Note that the content of a dummy packet signal is not limited to the cyclic signal pattern having the cycle of 160 bit-string shown in FIG. 5 so long as it is possible to disperse a frequency component of a modulation waveform of the signal pattern. In this embodiment, since the alteration of the content of the dummy packet signal inserted between the original packet signals allows the frequency component of the modulation waveform of the optical signals in data communication to disperse, the baneful influence of stimulated Raman dispersion could be reduced even if it is hard to alter the signal pattern of the idle signal, allowing the optical communication to be improved in its quality.

Further, by techniques, such as (1) transmitting the dummy packet signal in the form of a packet signal which is shorter than a prescribed packet length and (2) making a nonexistent destination display (address etc.) of the packet signal, a receiving end could dispose the dummy packet signal as invalid data.

INDUSTRIAL APPLICABILITY

According to the present invention, in the optical fiber communication of WDM method, it is possible to reduce a baneful influence of the induced Raman scattering by optical signals for data communication on optical signals for picture communication, improving the quality of picture optical communication in a low price.

Additionally, with the embodiment using the dummy packet signal, it is possible to ensure the connectivity with an existing device.

Claims

1. An optical communications device for generating optical signals for data communication, the generated optical signals having a wavelength, which is shorter than a wavelength of optical signals for video signal communication, and which is adjacent to the wavelength of the optical signals for video signal communication, the optical communications device comprising:

a packet-signal generator that generates packet signals as the optical signals for data communication;

a dummy packet-signal generator that generates dummy packet signals to be inserted between the packet signals generated by the packet-signal generator;

an idle-signal generator that generates idle signals to be inserted between a packet signal generated by the packet-signal generator and a dummy packet signal generated by the dummy packet-signal generator; and

a switching controller that causes a dummy-packet signal generated by the dummy packet-signal generator and an idle signal generated by the idle-signal generator to be alternately transmitted,

wherein the dummy packet-signal generator generates a dummy packet as a signal having a period longer than that of an idle signal generated by the idle-signal generator.

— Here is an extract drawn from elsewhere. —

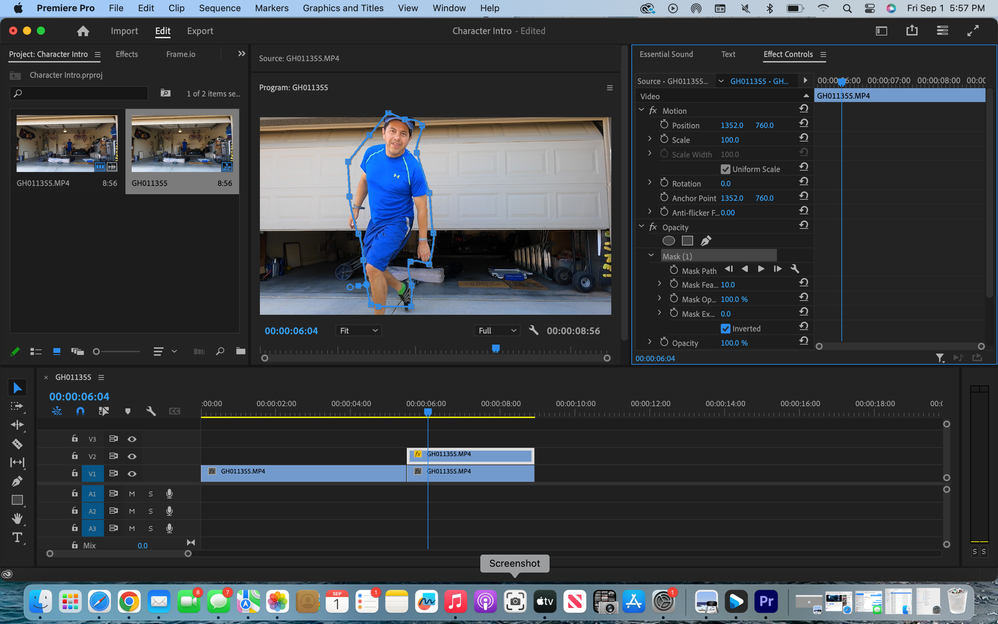Open the Full playback resolution dropdown

pyautogui.click(x=497, y=331)
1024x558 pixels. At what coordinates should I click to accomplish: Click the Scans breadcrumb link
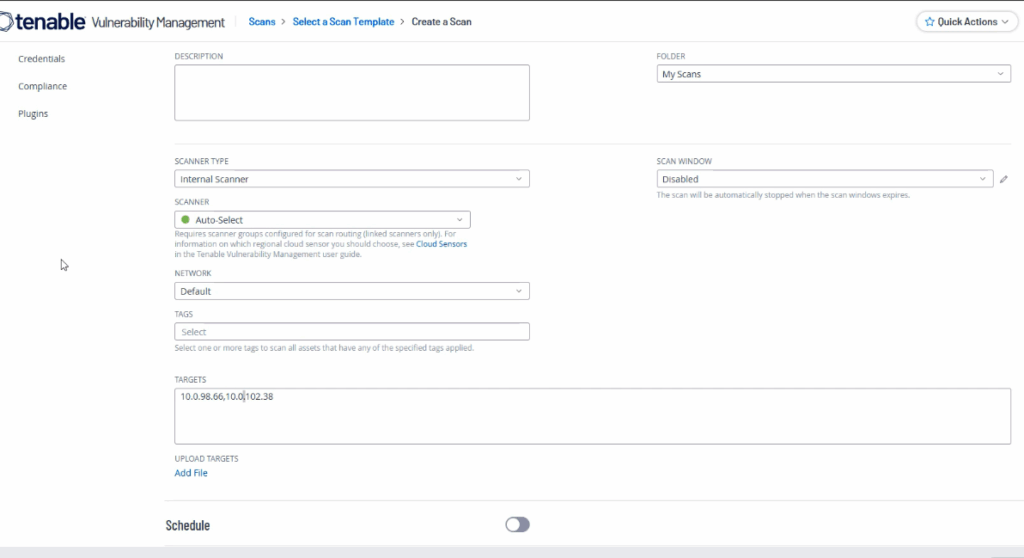261,21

2. The optical communications device of claim 1, wherein the dummy packet signal is a packet whose length is shorter than a predetermined length of the packet signals.

3. The optical communications device of claim 1, wherein the dummy packet signal has destination information established to be invalidation information.

4. An optical communications system comprising:

an optical communications device comprising:

a packet-signal generator that generates packet signals as optical signals for data communication;

an idle-signal generator that generates idle signals to be inserted between a packet signal generated by the packet-signal generator and a dummy packet signal generated by the dummy packet-signal generator;

a switching controller that causes a dummy-packet signal generated by the dummy packet-signal generator and an idle signal generated by the idle-signal generator to be alternately transmitted; and

a video signal generator that generates optical signals for video signal communication, the generated optical signals having a wavelength, which is longer than a wavelength of the optical signals for data communication, and which is adjacent to the wavelength of the optical signals for data communication; and

a wavelength division multiplexing device that multiplexes the optical signals for data communication and the optical signals for video signal communication by wavelength division multiplexing and transmits the optical signals to an optical circuit,

wherein the dummy packet-signal generator generates a dummy packet signal as a signal having a period longer than that of an idle signal generated by the idle-signal generator.